Jürg Fröhlich elected member of the National Academy of Sciences
- Institute for Theoretical Physics (ITP)
- Lectureships and honours
The National Academy of Sciences (US) has announced the election of 26 international members in recognition of their distinguished and continuing achievements in original research, among them ETH physicist Jürg Fröhlich.
During its 157th Annual Meeting, the National Academy of Sciences (NAS) elected 120 members and 26 international members. With the newly elected members, the total number of active members has come to 2,403, and the total number of international members to 501.

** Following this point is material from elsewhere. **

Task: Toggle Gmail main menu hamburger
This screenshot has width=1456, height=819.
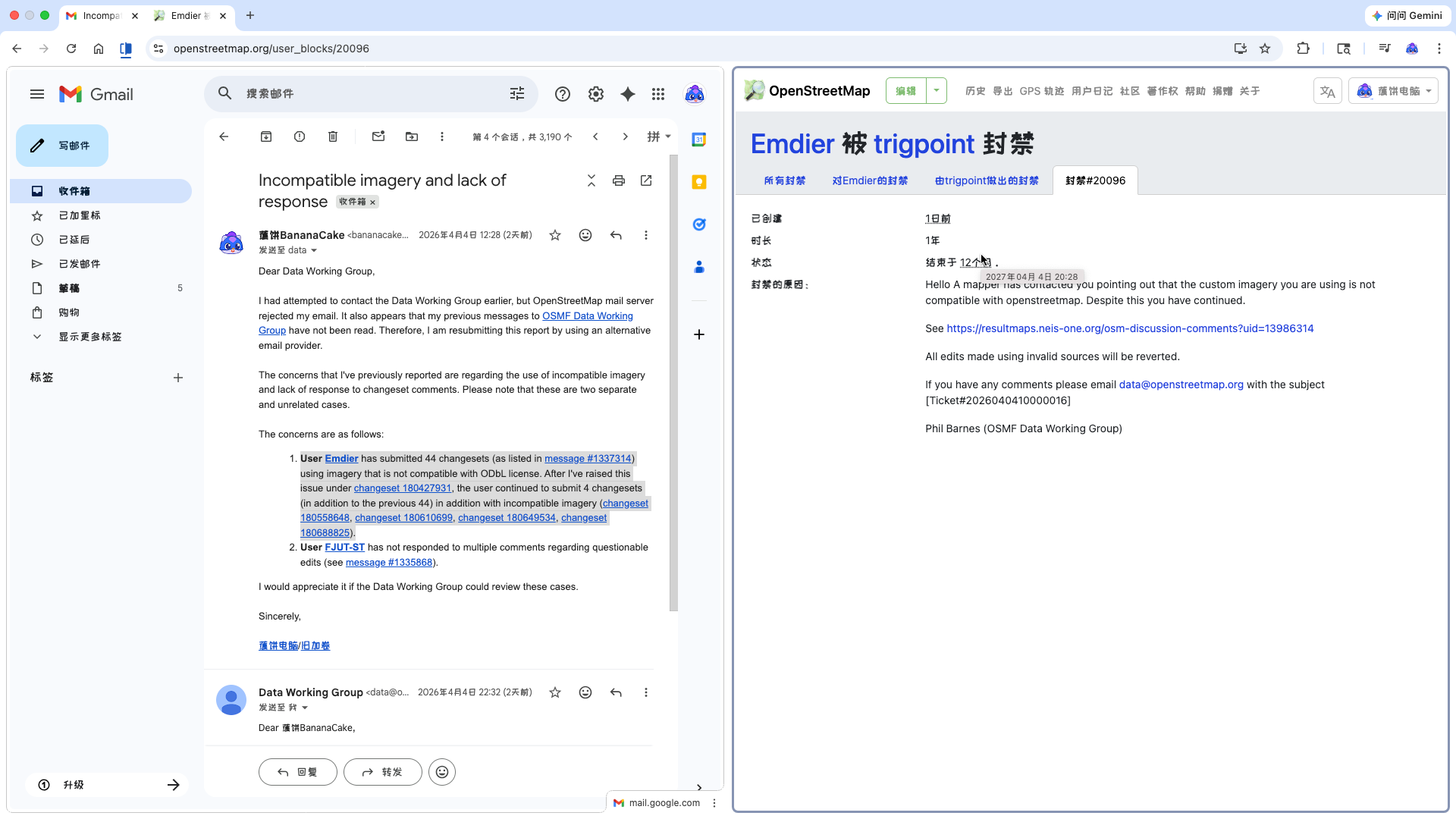Action: point(37,94)
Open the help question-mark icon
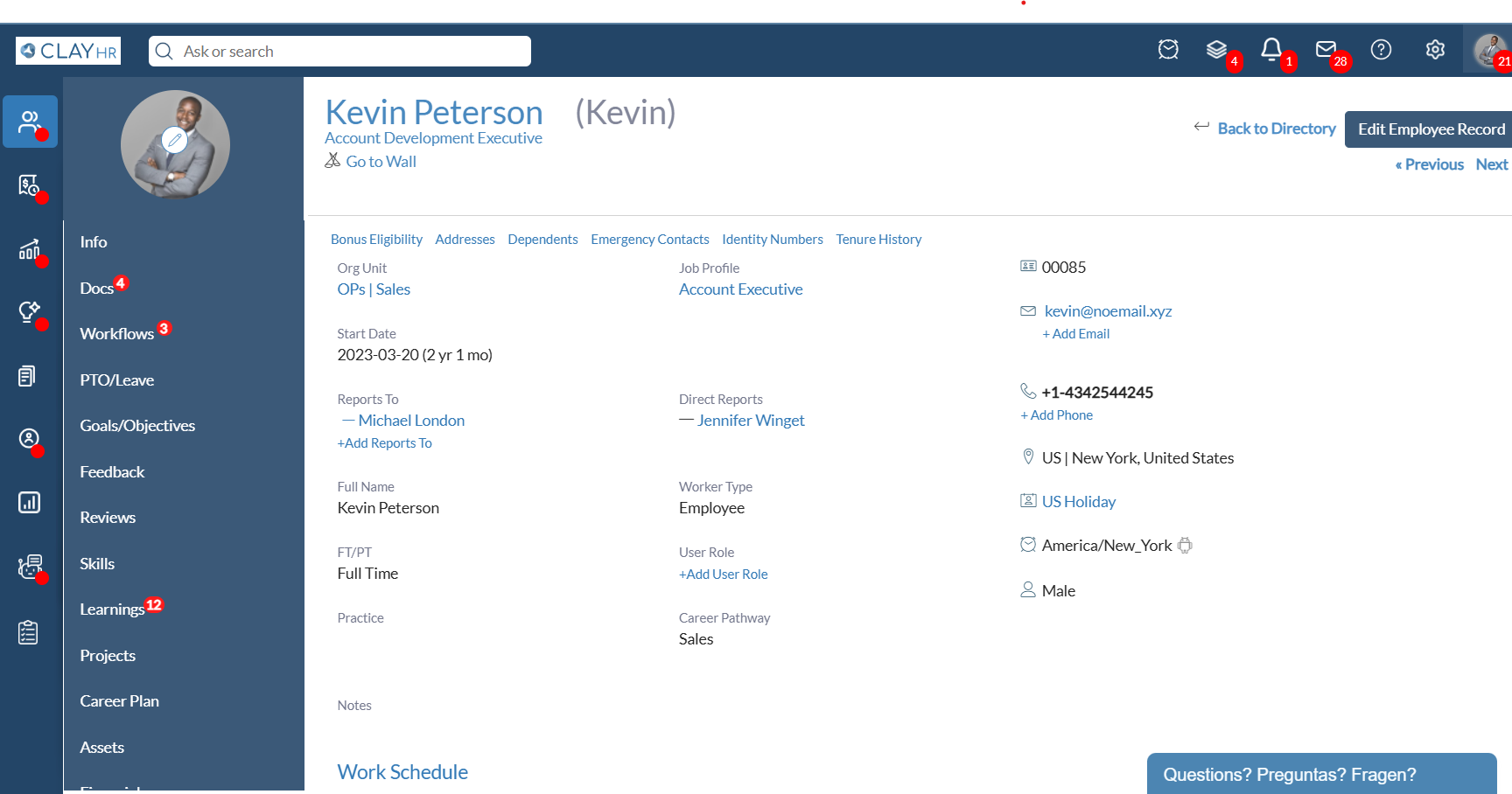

With the election of Jürg Fröhlich has therefore entered an elect circle of scientists whose significant contributions to science have been recognised by the NAS. He joins T. Maurice Rice (elected 1993) and Gabriel Aeppli (elected 2015) as the third Department of Physics professor who is currently an active member of the NAS.
Professor Fröhlich has been Full Professor of Theoretical Physics at ETH Zurich from 1982 until his retirement in 2011. He studied physics at ETH Zurich from 1965 to 1969, and between 1969 and 1972, he was a graduate student at the Institute for Theoretical Physics, under the supervision of Prof. Klaus Hepp. In the summer of 1972, he received his Ph.D. degree with a dissertation on the infrared problem in quantum field theory.
He spent the academic year 1972/73 at the University of Geneva. From 1973 until 1974, he was a research fellow at Harvard University. Subsequently, he was an assistant professor of mathematics at Princeton University. In January 1978, he transferred to the Institut des Hautes Etudes Scientifiques near Paris, where he worked as a 'professeur permanent' until the summer of 1982. In the fall of 1982, he returned to the Department of Physics at ETH Zurich. He has been on sabbatical leave at the Institute for Advanced Study at Princeton and at the Institut des Hautes Etudes Scientifiques at Bures-sur-Yvette.
Jürg Fröhlich's main research interests are in quantum field theory, classical mechanics and quantum theory of systems with many degrees of freedom, in statistical physics and in mathematical methods of theoretical physics. For his scientific work he has been awarded the national Latsis Prize (1984), the Dannie Haineman Prize of the APS and AIP (1991), the Marcel Benoist Prize (1998), the Max-Planck Medal (2001) and the Henri Poincaré Prize (2009). Since 1993, he is a member of the Academia Europaea.
The National Academy of Sciences
The external page National Academy of Sciences is a private, nonprofit institution that was established under a congressional charter signed by President Abraham Lincoln in 1863. It recognizes achievement in science by election to membership, and — with the National Academy of Engineering and the National Academy of Medicine — provides science, engineering, and health policy advice to the US government and other organizations.